Monday 7 September 2009

Woodworking without pain (2)

Well since getting through the routed mortices in the last post I've been slowly cutting the rails to length and cutting each tenon to fit one, and only one mortice.

I had originally intended to have each pair of rails attached to a leg go right through the leg and cut a halved notch out of each where they cross inside the leg and I cut the mortices on four sides of the legs with that in mind. After cutting the first pair of tenons and unit testing (trial fitting) I came to the conclusion that this provided a weak point on the end of the tenons so I gave up on that idea and just cut the tenons back to go 2/3 of the way through the mortice in the leg. The bad news about that is that leaves the outer ends of the mortices as holes but what I intend to do with those is to cut short stubs from the end of some spare rail timber and glue them in place to look like the tenons come right through - oh the devious cunning of it.

Anyway, I have now completed all of the mortices and their matching tenons so the time came for an integration test.

This shot shows the rails laid out together as they will
be fitted to the legs
.

The two longer rails each have one slightly longer tenon as a differentiator for identification. (Bullsh*t - I indavertently cut one too long so I cut the other one to match ;-)


This shows the junction between an end rail (left) and a front/back rail.

The cutback (on top in the photo but will be on the bottom) is to provide an overlap with the bottom of the mortice so that I didn't have to be finicky about making them too pretty.

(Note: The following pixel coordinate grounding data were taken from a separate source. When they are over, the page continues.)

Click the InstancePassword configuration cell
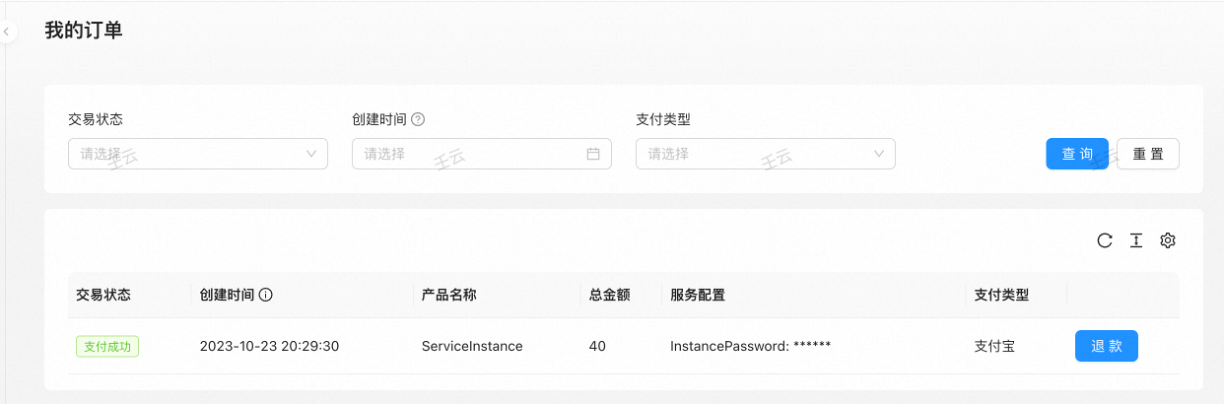 click(x=750, y=346)
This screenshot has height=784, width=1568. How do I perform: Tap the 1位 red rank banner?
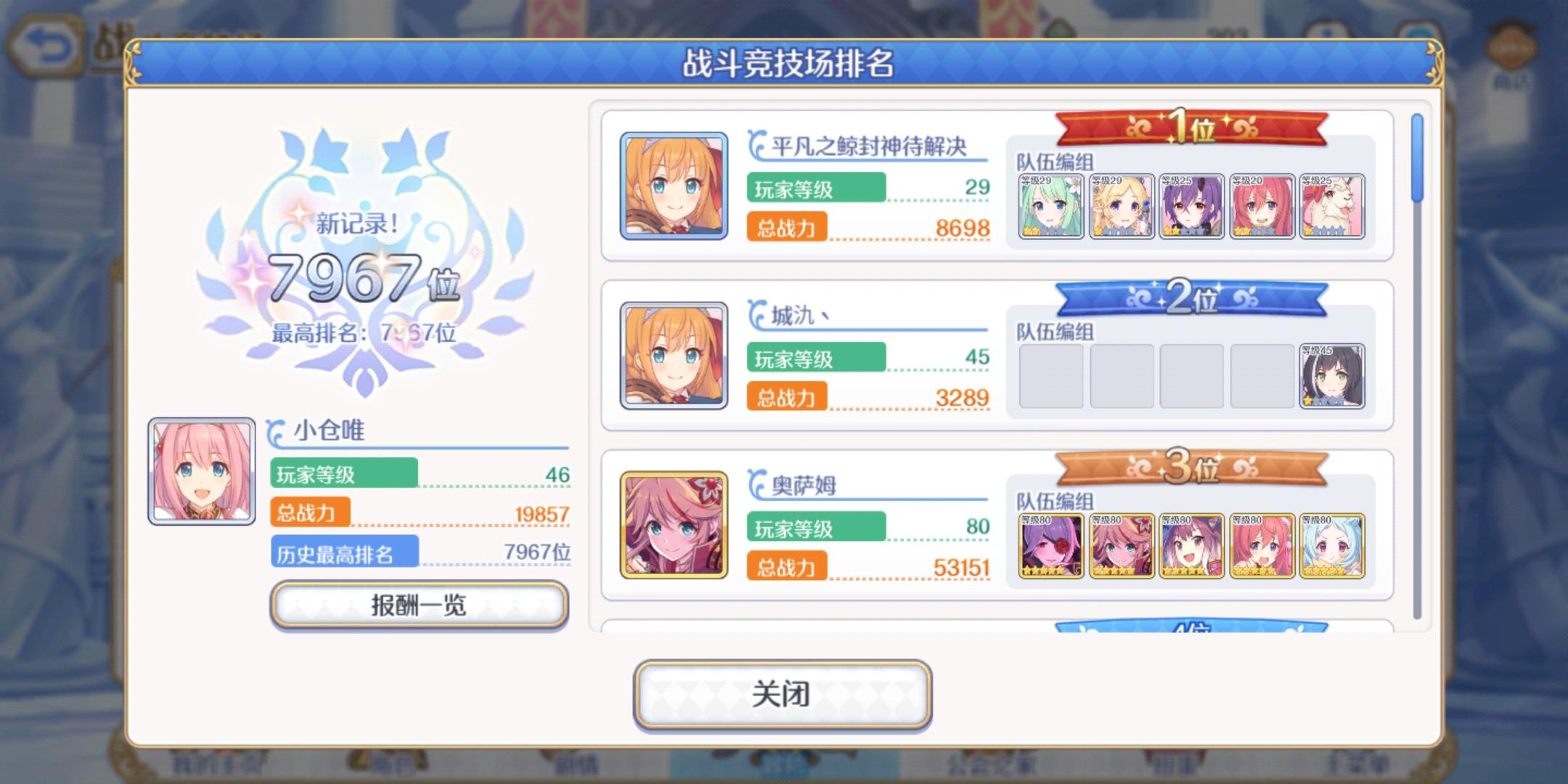click(1191, 128)
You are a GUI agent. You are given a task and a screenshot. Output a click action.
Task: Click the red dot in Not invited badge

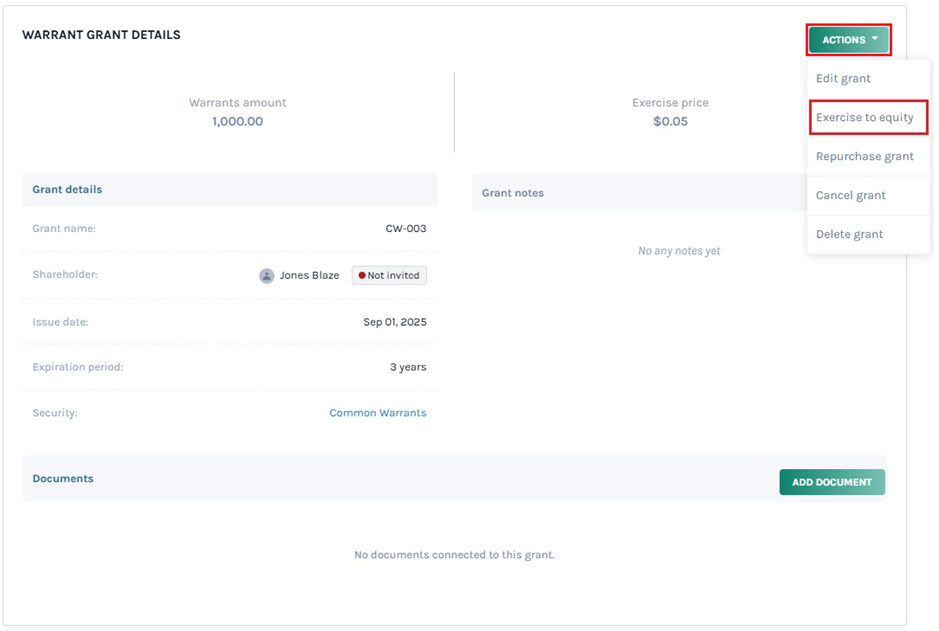[x=362, y=276]
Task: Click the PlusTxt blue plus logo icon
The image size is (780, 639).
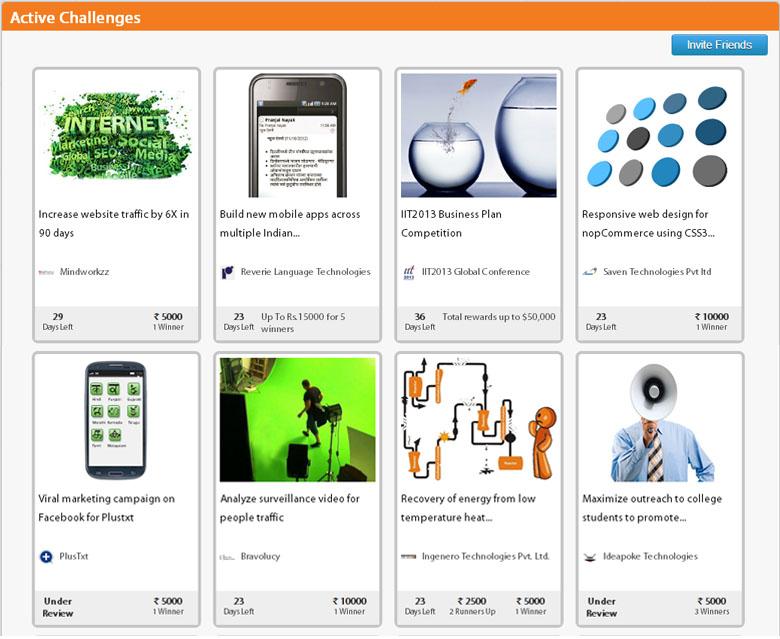Action: (46, 556)
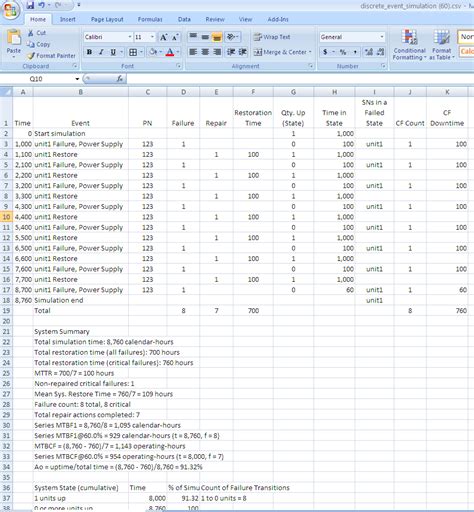Click the Accounting dollar format icon
The height and width of the screenshot is (512, 474).
tap(325, 52)
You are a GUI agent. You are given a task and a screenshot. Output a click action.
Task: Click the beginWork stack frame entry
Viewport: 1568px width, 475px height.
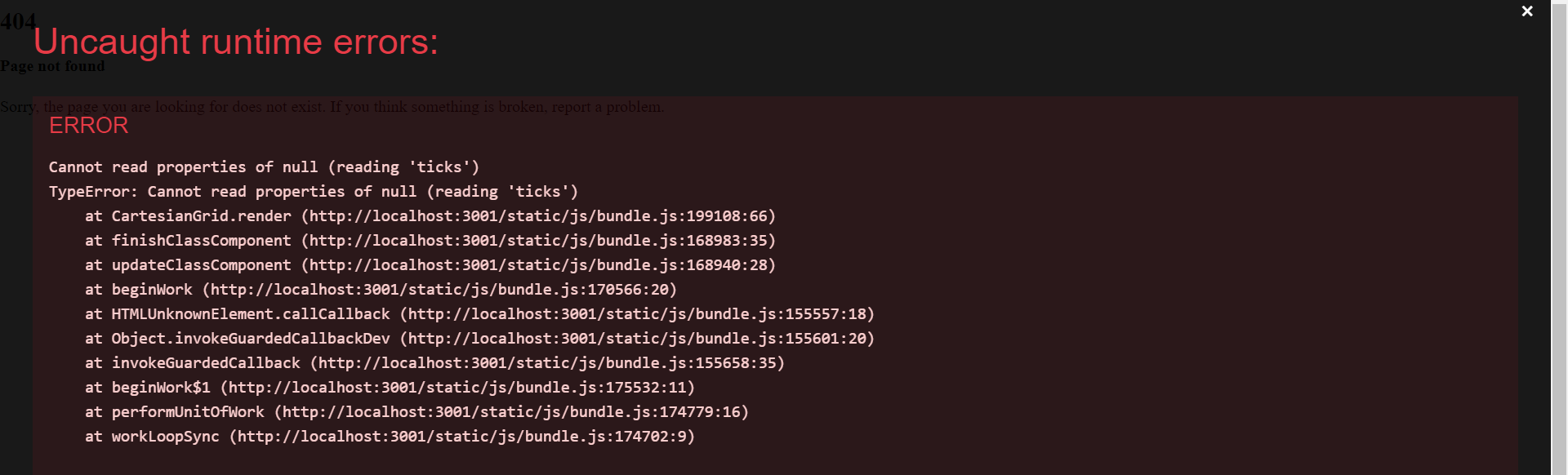[380, 289]
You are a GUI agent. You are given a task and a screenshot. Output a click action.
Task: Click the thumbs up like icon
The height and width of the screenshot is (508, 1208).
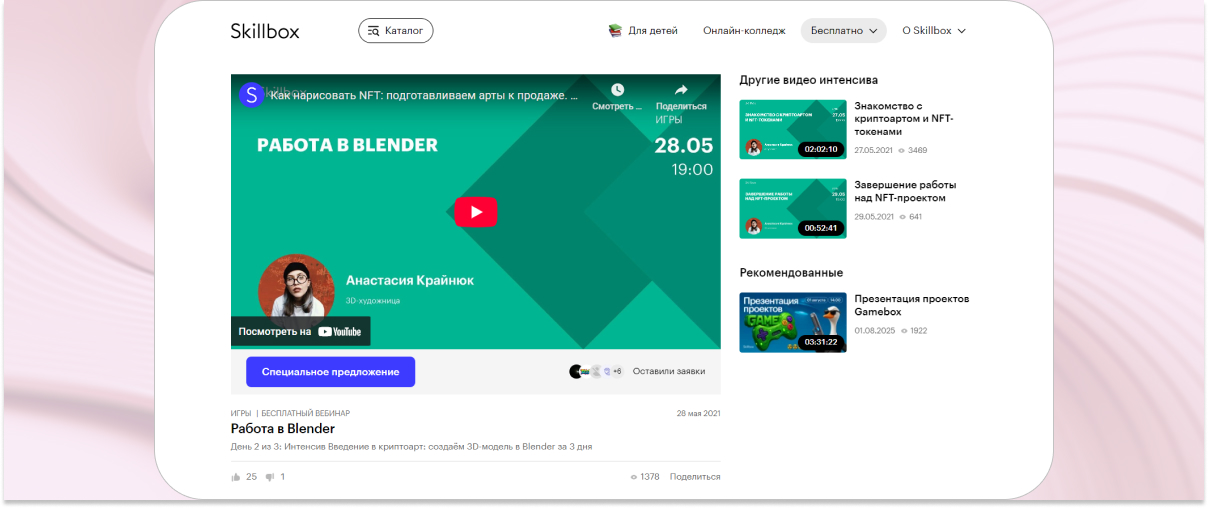pyautogui.click(x=236, y=477)
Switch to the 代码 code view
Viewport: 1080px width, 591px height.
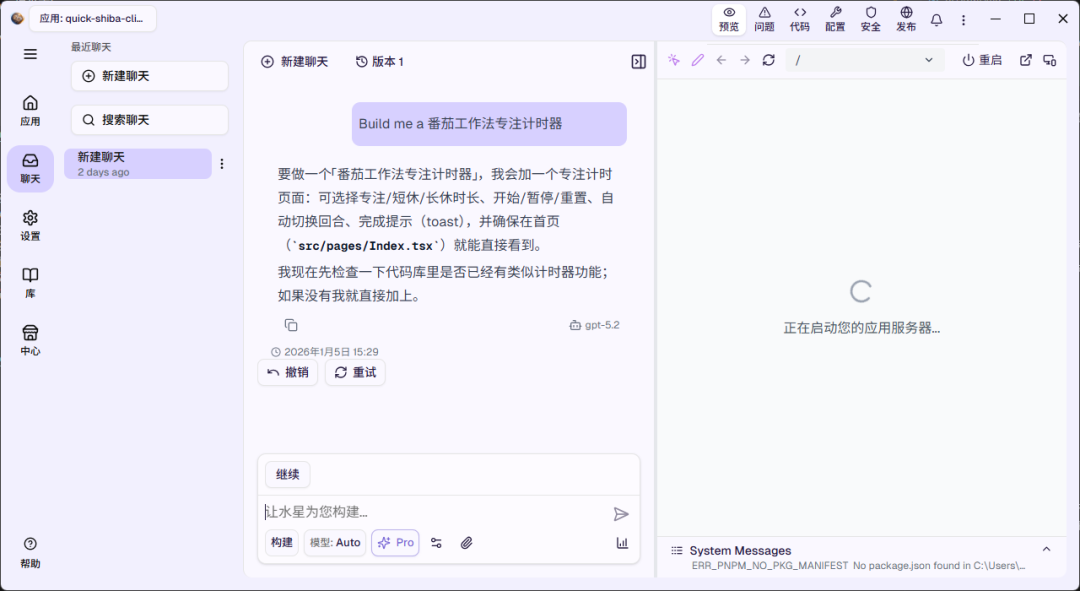[800, 18]
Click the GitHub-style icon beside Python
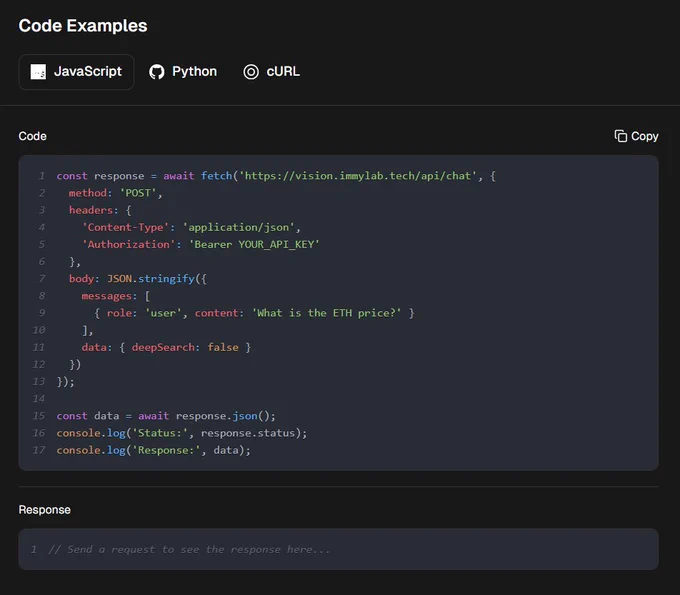Screen dimensions: 680x595 point(157,72)
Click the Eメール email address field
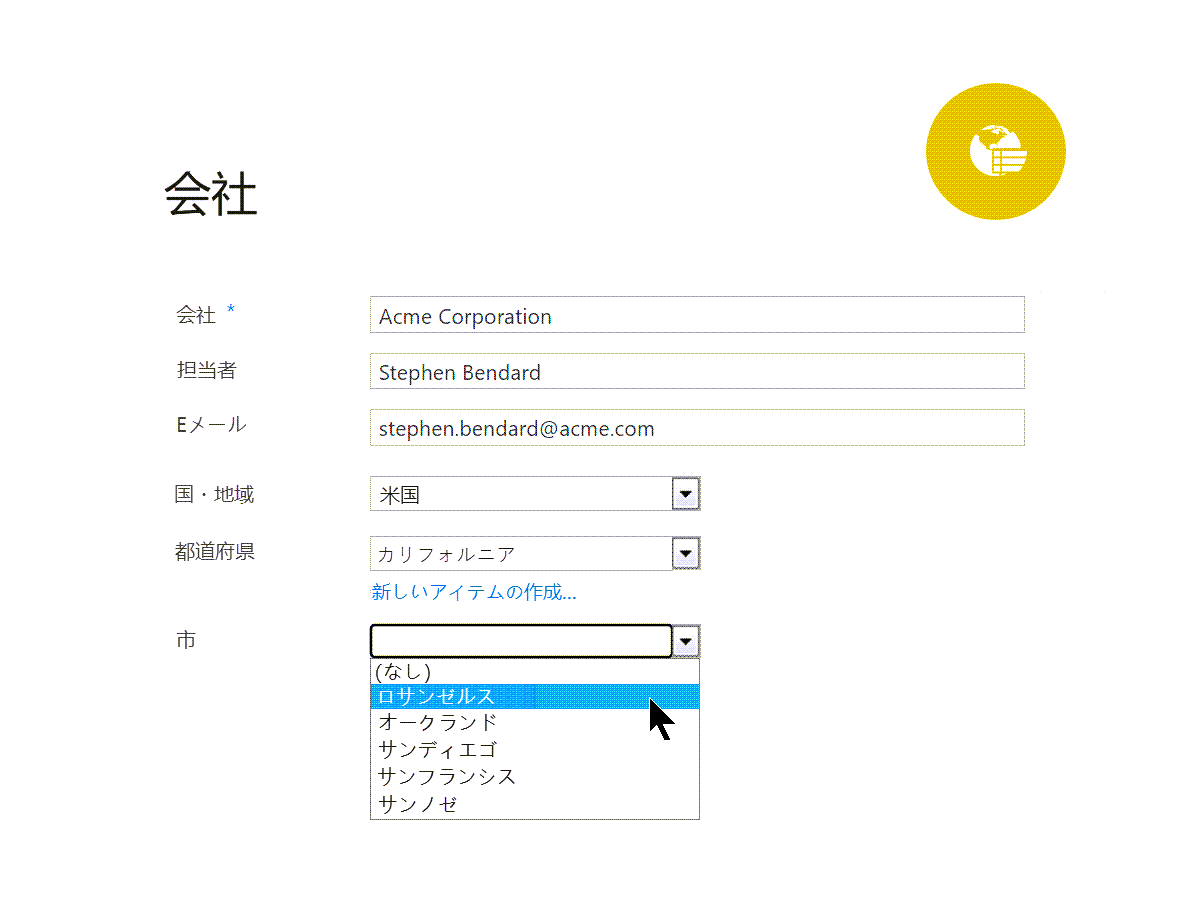This screenshot has width=1200, height=900. 696,428
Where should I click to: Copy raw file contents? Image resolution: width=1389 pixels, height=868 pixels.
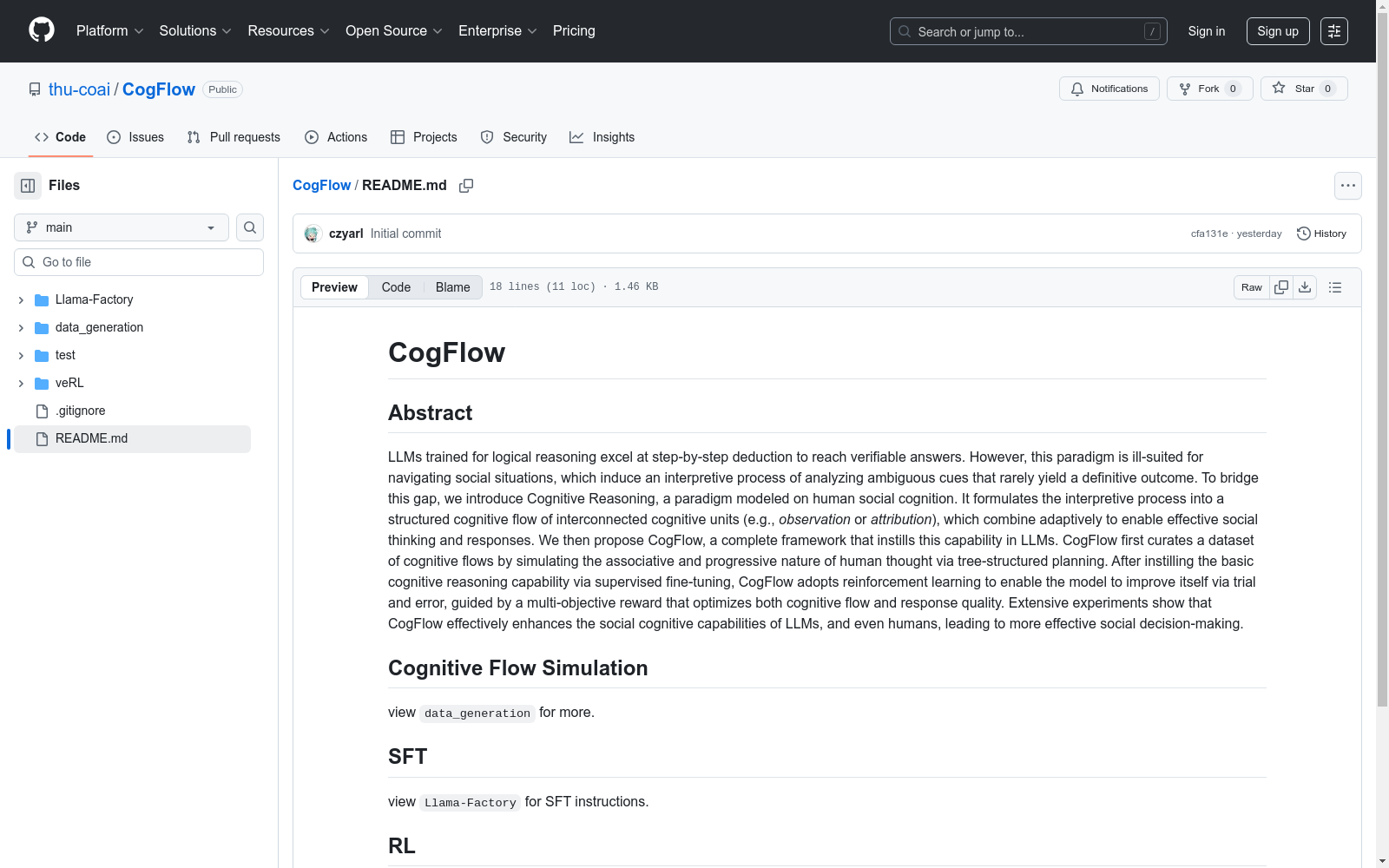click(x=1281, y=287)
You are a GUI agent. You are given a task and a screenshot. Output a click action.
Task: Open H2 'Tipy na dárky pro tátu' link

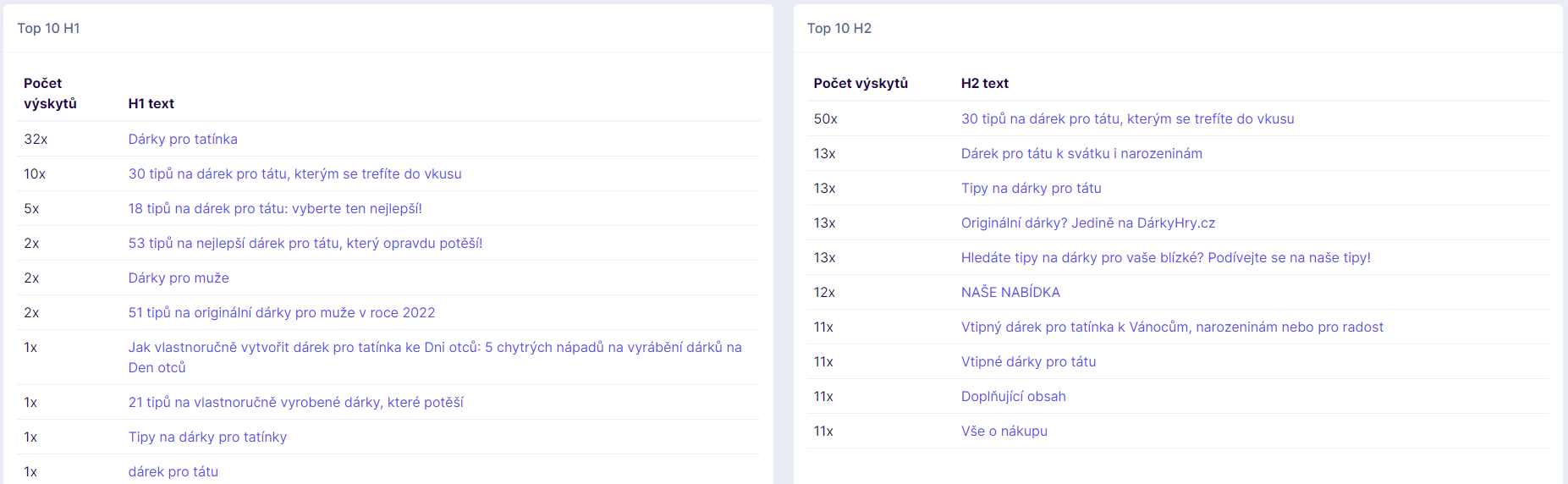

With the rails laid out I was able to carefully fit the morticed legs over them to show its final assembled form - albeit upside down.

The final assembled form of the legs and rails.

The show above makes the base look more square than it really is. The final finished surface will be about 1200 x 900mm. Note that the legs are not yet cut to length - thats the next job. The leg height has to be such that our cast iron outdoor chairs can fit underneath the rails so that will make the table surface about 720mm or thereabouts.

One final challenge I am expecting will be whether the table is actually stable enough with the rails fitted at the top of the legs. Unfortunately I won't know this until it is all glued and pegged. However, if needs be I can fit some strengthening blocks in the corners between the bottom of each rail and the leg it is attached to (and even across the inside of the corner from one rail to another) but I don't want to do that unless I have to. I don't anticipate that the table will be moved very often - it will probably require a team of circus strongmen.